Set problem:
Could you render the lines below as a JSON list of strings, one string per line, with blank lines and the pictures left out?
====================
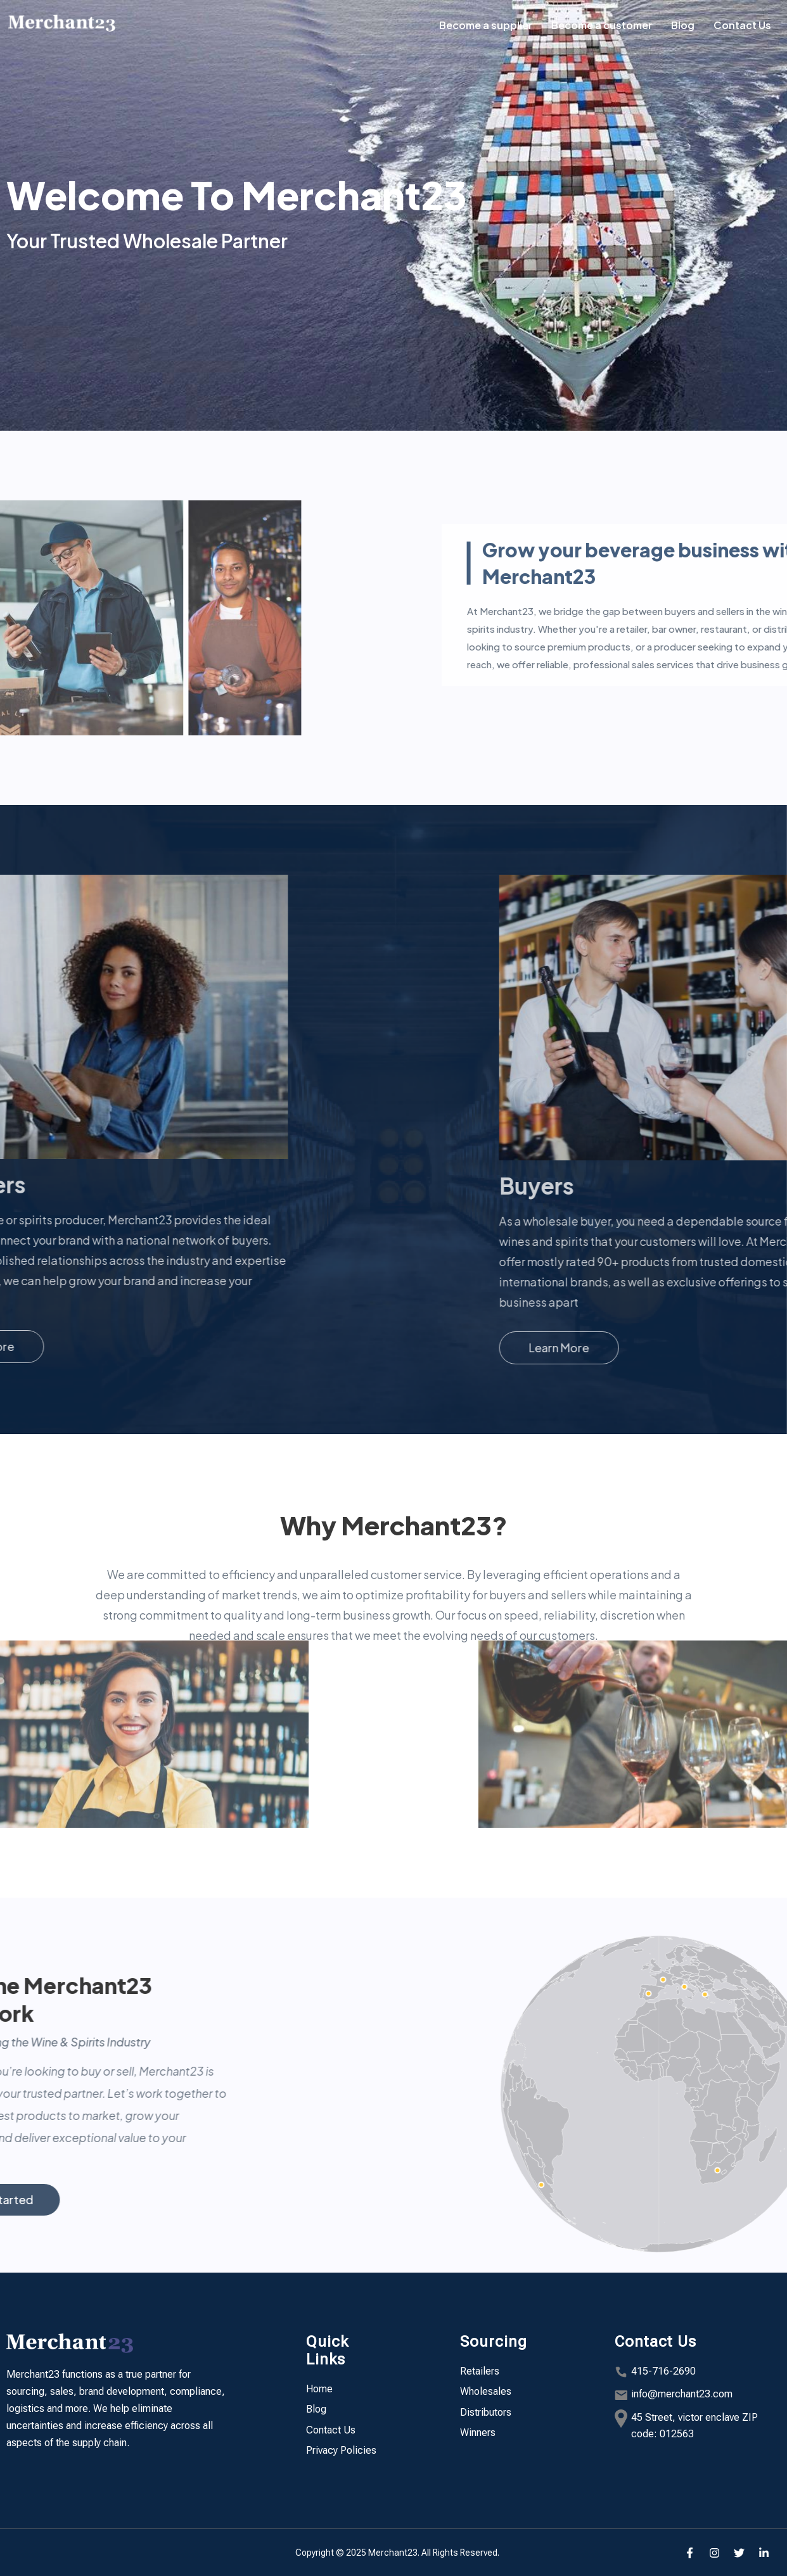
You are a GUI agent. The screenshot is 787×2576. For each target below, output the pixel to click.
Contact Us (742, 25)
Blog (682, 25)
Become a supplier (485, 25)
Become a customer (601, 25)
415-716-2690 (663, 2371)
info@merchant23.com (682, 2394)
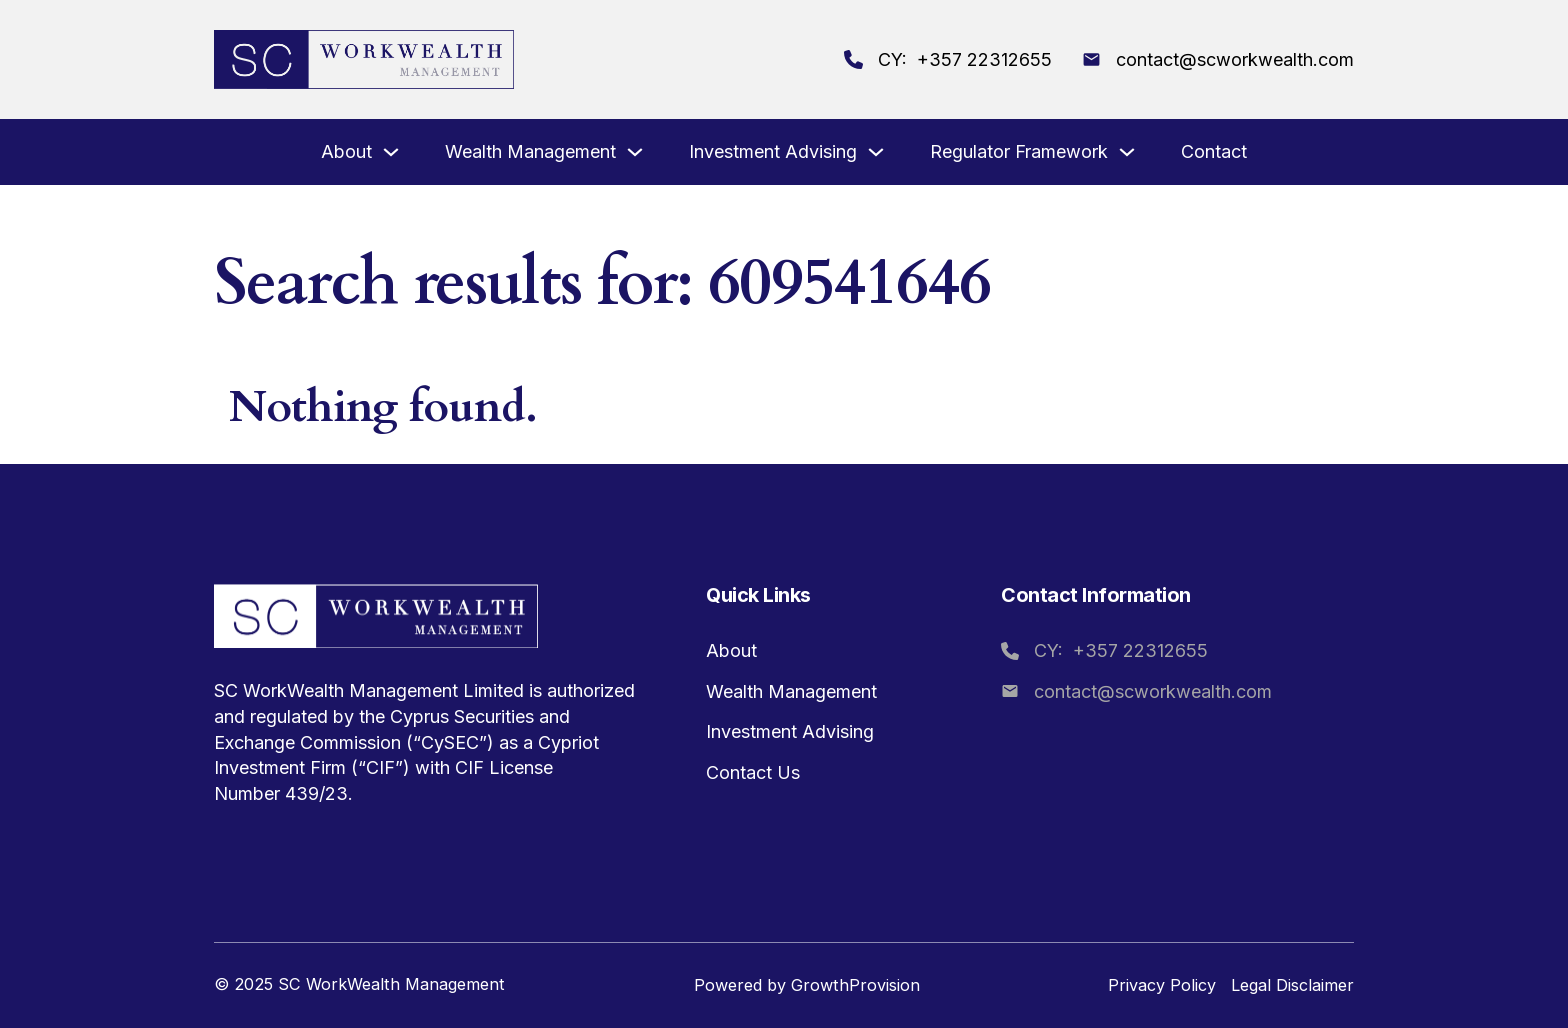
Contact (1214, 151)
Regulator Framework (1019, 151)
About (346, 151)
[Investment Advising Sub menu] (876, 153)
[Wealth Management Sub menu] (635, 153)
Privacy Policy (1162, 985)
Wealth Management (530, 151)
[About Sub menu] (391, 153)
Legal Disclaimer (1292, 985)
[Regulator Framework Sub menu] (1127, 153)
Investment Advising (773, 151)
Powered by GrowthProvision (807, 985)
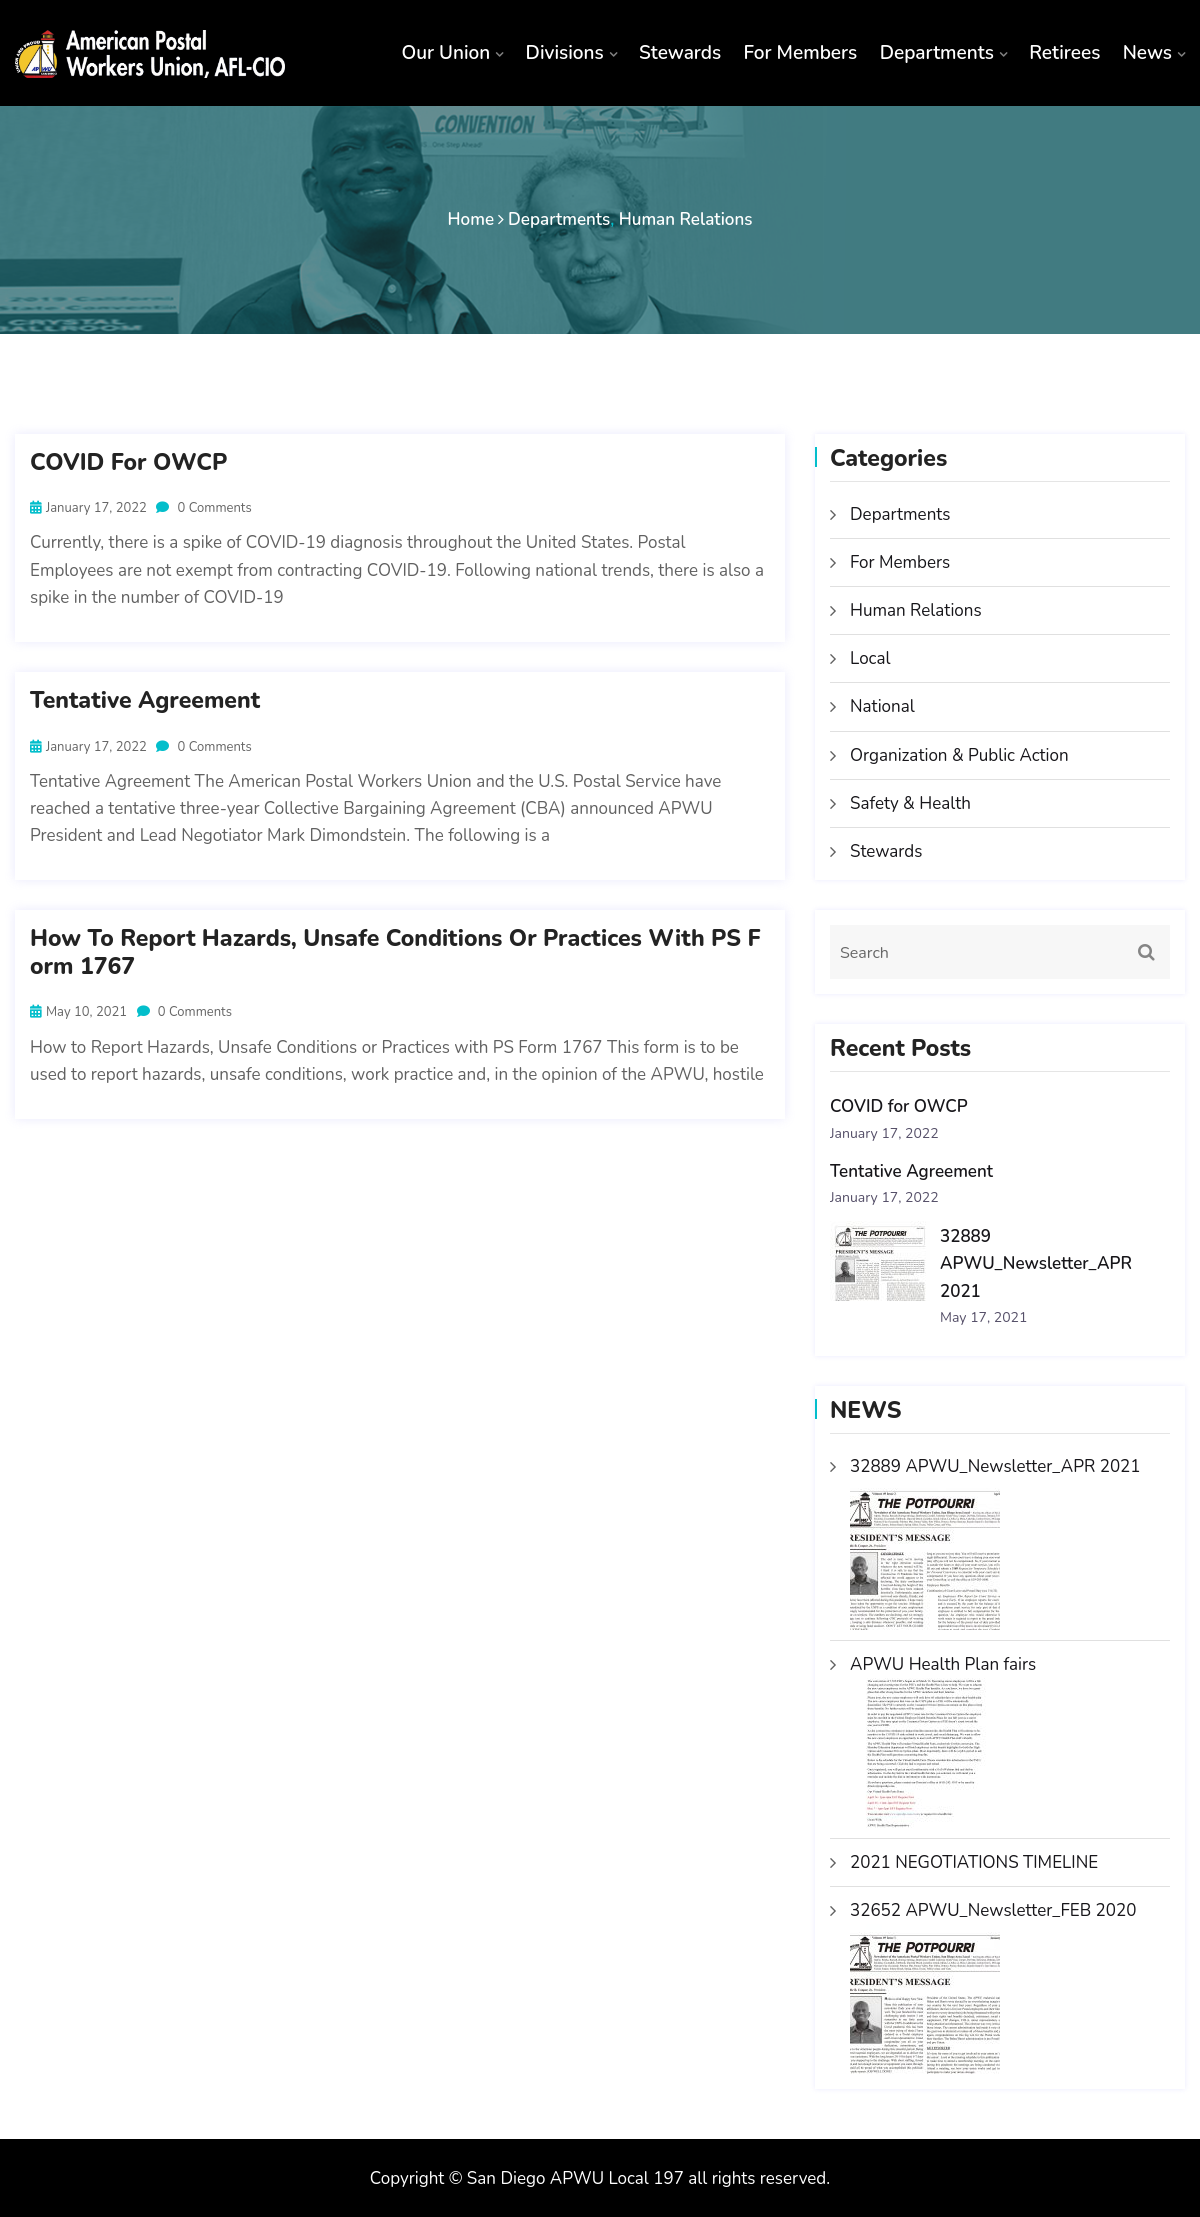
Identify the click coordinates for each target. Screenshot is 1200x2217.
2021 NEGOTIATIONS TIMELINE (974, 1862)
====================
Completed task:
[
  "You are a GUI agent. The screenshot is 787×2576. For each target below, output the pixel to click.",
  "Contact Us (742, 25)",
  "Blog (682, 25)",
  "Become a supplier (485, 25)",
  "Become a customer (601, 25)",
  "415-716-2690 (663, 2371)",
  "info@merchant23.com (682, 2394)",
  "Contact (1214, 151)",
  "Regulator Framework (1019, 151)",
  "About (346, 151)",
  "[Investment Advising Sub menu] (876, 153)",
  "[Wealth Management Sub menu] (635, 153)",
  "Privacy Policy (1162, 985)",
  "Wealth Management (530, 151)",
  "[About Sub menu] (391, 153)",
  "Legal Disclaimer (1292, 985)",
  "[Regulator Framework Sub menu] (1127, 153)",
  "Investment Advising (773, 151)",
  "Powered by GrowthProvision (807, 985)",
  "Identify the click coordinates for each target. Screenshot is 1200x2217.",
  "2021 NEGOTIATIONS TIMELINE (974, 1862)"
]